Japan and its complicated relationship with the West is my Arab News column for this week.
But first, a world-historical event. My good friend Clinton Palanca releases his first short film, “Amber Dew,” marking yet another remarkable development in the career of the leading mind of our generation: writer! novelist! columnist! chef! publisher! film auteur!
The big news of course is that impeachment has gotten bogged down and that the House is pushing the theory that the Constitution permits the entire Congress to vote together, which would permit the votes of the House to swamp the votes of the Senate.
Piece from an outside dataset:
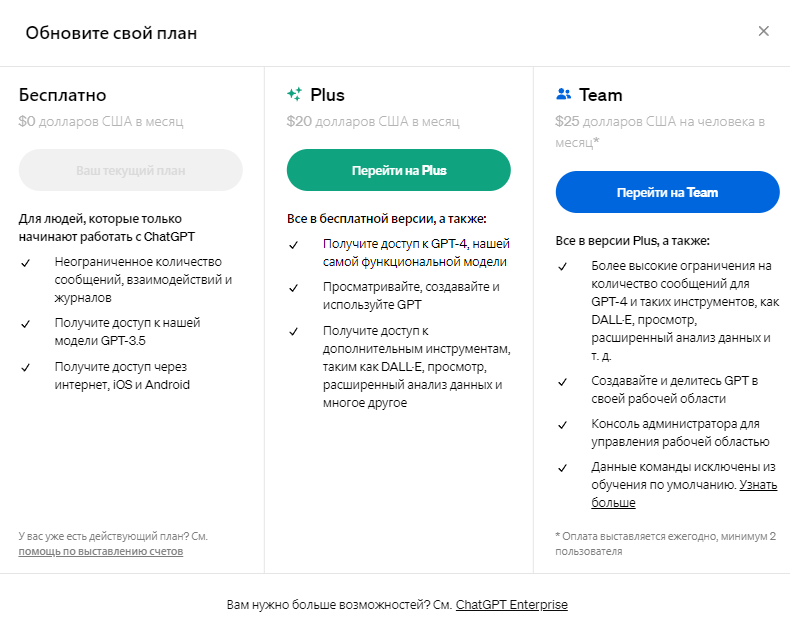Click checkmark beside unlimited messages feature
Viewport: 790px width, 625px height.
[x=25, y=262]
The punditocracy today has Greg Makabenta taking off from the appointment of a Fil-Am Executive Chef in the White House to examine the Filipino propensity to blame, blame, blame. Carmen Guerrero Nakpil says the oil crisis is the one thing not the fault of the President; Emil Jurado lectures the opposition on impeachment; Jarius Bondoc writes on Salvador Araneta’s “Bayanikasan Constitution”; Max Soliven points out the military is what matters; Armando Doronila considers the “Blueprint for a viable Philippines” a coherent alternative for the country; Michael Tan talks about the high cost of what he refuses to call Liberation in a poetic article that ignores the reality that all countries liberated during World War II were devastated (and preferred it to continued fascist occupation). Hot Manila reprints an article by a cleric who examines the President’s “moral relativism.”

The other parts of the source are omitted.